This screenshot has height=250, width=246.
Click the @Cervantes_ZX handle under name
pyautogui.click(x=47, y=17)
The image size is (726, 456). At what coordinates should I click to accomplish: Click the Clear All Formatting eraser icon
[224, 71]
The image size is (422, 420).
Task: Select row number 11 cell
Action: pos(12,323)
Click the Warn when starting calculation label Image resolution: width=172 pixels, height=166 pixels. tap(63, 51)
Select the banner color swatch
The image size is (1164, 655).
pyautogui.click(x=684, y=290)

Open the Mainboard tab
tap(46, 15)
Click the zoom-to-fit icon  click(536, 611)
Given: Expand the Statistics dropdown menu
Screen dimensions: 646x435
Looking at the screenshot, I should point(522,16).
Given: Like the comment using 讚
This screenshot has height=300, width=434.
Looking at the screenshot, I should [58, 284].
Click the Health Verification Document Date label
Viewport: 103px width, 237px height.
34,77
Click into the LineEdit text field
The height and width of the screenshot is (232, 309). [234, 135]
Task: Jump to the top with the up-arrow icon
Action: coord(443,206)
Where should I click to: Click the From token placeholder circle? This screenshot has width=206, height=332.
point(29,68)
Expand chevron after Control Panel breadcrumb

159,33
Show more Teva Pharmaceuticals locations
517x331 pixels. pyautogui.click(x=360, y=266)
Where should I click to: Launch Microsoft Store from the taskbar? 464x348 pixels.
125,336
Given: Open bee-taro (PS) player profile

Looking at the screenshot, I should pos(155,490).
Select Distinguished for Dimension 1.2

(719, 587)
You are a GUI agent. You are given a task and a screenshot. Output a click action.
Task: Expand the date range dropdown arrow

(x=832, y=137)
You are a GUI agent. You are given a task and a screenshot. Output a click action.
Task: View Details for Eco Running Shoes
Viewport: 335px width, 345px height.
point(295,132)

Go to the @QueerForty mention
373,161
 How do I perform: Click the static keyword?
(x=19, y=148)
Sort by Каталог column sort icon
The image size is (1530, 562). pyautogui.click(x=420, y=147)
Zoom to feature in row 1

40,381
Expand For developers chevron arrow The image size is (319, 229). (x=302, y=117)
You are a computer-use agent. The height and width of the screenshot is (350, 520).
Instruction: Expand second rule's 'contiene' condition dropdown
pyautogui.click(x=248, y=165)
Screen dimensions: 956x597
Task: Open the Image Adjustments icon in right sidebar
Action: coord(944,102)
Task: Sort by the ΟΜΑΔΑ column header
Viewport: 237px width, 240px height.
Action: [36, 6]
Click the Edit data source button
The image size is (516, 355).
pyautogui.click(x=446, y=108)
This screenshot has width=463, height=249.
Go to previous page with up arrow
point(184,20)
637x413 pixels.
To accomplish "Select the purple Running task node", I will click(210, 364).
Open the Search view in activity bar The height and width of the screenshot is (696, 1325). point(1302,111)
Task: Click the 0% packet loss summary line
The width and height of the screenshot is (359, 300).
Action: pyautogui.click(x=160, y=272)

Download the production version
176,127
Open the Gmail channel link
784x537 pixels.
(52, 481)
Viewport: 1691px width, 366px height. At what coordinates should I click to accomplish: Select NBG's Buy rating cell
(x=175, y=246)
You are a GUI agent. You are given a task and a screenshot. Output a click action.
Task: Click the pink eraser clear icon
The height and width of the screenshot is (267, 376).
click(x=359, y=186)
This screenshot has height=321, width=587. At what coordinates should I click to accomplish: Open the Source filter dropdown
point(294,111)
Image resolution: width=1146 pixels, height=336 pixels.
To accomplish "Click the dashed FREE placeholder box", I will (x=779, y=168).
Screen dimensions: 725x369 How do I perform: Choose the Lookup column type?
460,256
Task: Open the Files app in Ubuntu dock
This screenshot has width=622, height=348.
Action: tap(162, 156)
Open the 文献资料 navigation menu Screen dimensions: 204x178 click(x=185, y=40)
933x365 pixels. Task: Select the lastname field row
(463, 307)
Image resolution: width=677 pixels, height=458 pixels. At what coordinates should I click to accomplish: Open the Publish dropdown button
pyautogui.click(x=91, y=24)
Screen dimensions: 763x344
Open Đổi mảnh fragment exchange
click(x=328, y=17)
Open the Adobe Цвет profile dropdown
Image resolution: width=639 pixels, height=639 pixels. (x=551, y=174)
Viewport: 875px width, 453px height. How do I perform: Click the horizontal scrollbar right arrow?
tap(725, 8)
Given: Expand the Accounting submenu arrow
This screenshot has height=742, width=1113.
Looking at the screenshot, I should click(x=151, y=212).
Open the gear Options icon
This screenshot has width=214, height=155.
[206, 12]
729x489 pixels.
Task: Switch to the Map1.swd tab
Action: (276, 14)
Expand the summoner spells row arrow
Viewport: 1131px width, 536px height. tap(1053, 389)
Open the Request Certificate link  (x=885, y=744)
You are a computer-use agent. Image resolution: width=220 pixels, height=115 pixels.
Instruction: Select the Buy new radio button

* The task
Write the records out once more, word for word.

* Written answer
This screenshot has height=250, width=246.
Click the @Cervantes_ZX handle under name
pyautogui.click(x=47, y=17)
The image size is (726, 456). At what coordinates should I click to accomplish: Click the Clear All Formatting eraser icon
[224, 71]
The image size is (422, 420).
Task: Select row number 11 cell
Action: pos(12,323)
Click the Warn when starting calculation label Image resolution: width=172 pixels, height=166 pixels. tap(63, 51)
Select the banner color swatch
The image size is (1164, 655).
pyautogui.click(x=684, y=290)

Open the Mainboard tab
tap(46, 15)
Click the zoom-to-fit icon  click(536, 611)
Given: Expand the Statistics dropdown menu
Screen dimensions: 646x435
Looking at the screenshot, I should point(522,16).
Given: Like the comment using 讚
This screenshot has height=300, width=434.
Looking at the screenshot, I should [58, 284].
Click the Health Verification Document Date label
Viewport: 103px width, 237px height.
34,77
Click into the LineEdit text field
The height and width of the screenshot is (232, 309). [234, 135]
Task: Jump to the top with the up-arrow icon
Action: coord(443,206)
Where should I click to: Click the From token placeholder circle? This screenshot has width=206, height=332.
point(29,68)
Expand chevron after Control Panel breadcrumb

159,33
Show more Teva Pharmaceuticals locations
517x331 pixels. pyautogui.click(x=360, y=266)
Where should I click to: Launch Microsoft Store from the taskbar? 464x348 pixels.
125,336
Given: Open bee-taro (PS) player profile

Looking at the screenshot, I should pos(155,490).
Select Distinguished for Dimension 1.2

(719, 587)
You are a GUI agent. You are given a task and a screenshot. Output a click action.
Task: Expand the date range dropdown arrow

(x=832, y=137)
You are a GUI agent. You are given a task and a screenshot. Output a click action.
Task: View Details for Eco Running Shoes
Viewport: 335px width, 345px height.
point(295,132)

Go to the @QueerForty mention
373,161
 How do I perform: Click the static keyword?
(x=19, y=148)
Sort by Каталог column sort icon
The image size is (1530, 562). pyautogui.click(x=420, y=147)
Zoom to feature in row 1

40,381
Expand For developers chevron arrow The image size is (319, 229). (x=302, y=117)
You are a computer-use agent. The height and width of the screenshot is (350, 520).
Instruction: Expand second rule's 'contiene' condition dropdown
pyautogui.click(x=248, y=165)
Screen dimensions: 956x597
Task: Open the Image Adjustments icon in right sidebar
Action: coord(944,102)
Task: Sort by the ΟΜΑΔΑ column header
Viewport: 237px width, 240px height.
Action: [36, 6]
Click the Edit data source button
The image size is (516, 355).
pyautogui.click(x=446, y=108)
This screenshot has width=463, height=249.
Go to previous page with up arrow
point(184,20)
637x413 pixels.
To accomplish "Select the purple Running task node", I will click(210, 364).
Open the Search view in activity bar The height and width of the screenshot is (696, 1325). point(1302,111)
Task: Click the 0% packet loss summary line
The width and height of the screenshot is (359, 300).
Action: pyautogui.click(x=160, y=272)

Download the production version
176,127
Open the Gmail channel link
784x537 pixels.
(52, 481)
Viewport: 1691px width, 366px height. At what coordinates should I click to accomplish: Select NBG's Buy rating cell
(x=175, y=246)
You are a GUI agent. You are given a task and a screenshot. Output a click action.
Task: Click the pink eraser clear icon
The height and width of the screenshot is (267, 376).
click(x=359, y=186)
This screenshot has height=321, width=587. At what coordinates should I click to accomplish: Open the Source filter dropdown
point(294,111)
Image resolution: width=1146 pixels, height=336 pixels.
To accomplish "Click the dashed FREE placeholder box", I will (x=779, y=168).
Screen dimensions: 725x369 How do I perform: Choose the Lookup column type?
460,256
Task: Open the Files app in Ubuntu dock
This screenshot has width=622, height=348.
Action: tap(162, 156)
Open the 文献资料 navigation menu Screen dimensions: 204x178 click(x=185, y=40)
933x365 pixels. Task: Select the lastname field row
(463, 307)
Image resolution: width=677 pixels, height=458 pixels. At what coordinates should I click to accomplish: Open the Publish dropdown button
pyautogui.click(x=91, y=24)
Screen dimensions: 763x344
Open Đổi mảnh fragment exchange
click(x=328, y=17)
Open the Adobe Цвет profile dropdown
Image resolution: width=639 pixels, height=639 pixels. (x=551, y=174)
Viewport: 875px width, 453px height. How do I perform: Click the horizontal scrollbar right arrow?
tap(725, 8)
Given: Expand the Accounting submenu arrow
This screenshot has height=742, width=1113.
Looking at the screenshot, I should click(x=151, y=212).
Open the gear Options icon
This screenshot has width=214, height=155.
[206, 12]
729x489 pixels.
Task: Switch to the Map1.swd tab
Action: (276, 14)
Expand the summoner spells row arrow
Viewport: 1131px width, 536px height. tap(1053, 389)
Open the Request Certificate link  (x=885, y=744)
You are a computer-use agent. Image resolution: width=220 pixels, height=115 pixels.
Instruction: Select the Buy new radio button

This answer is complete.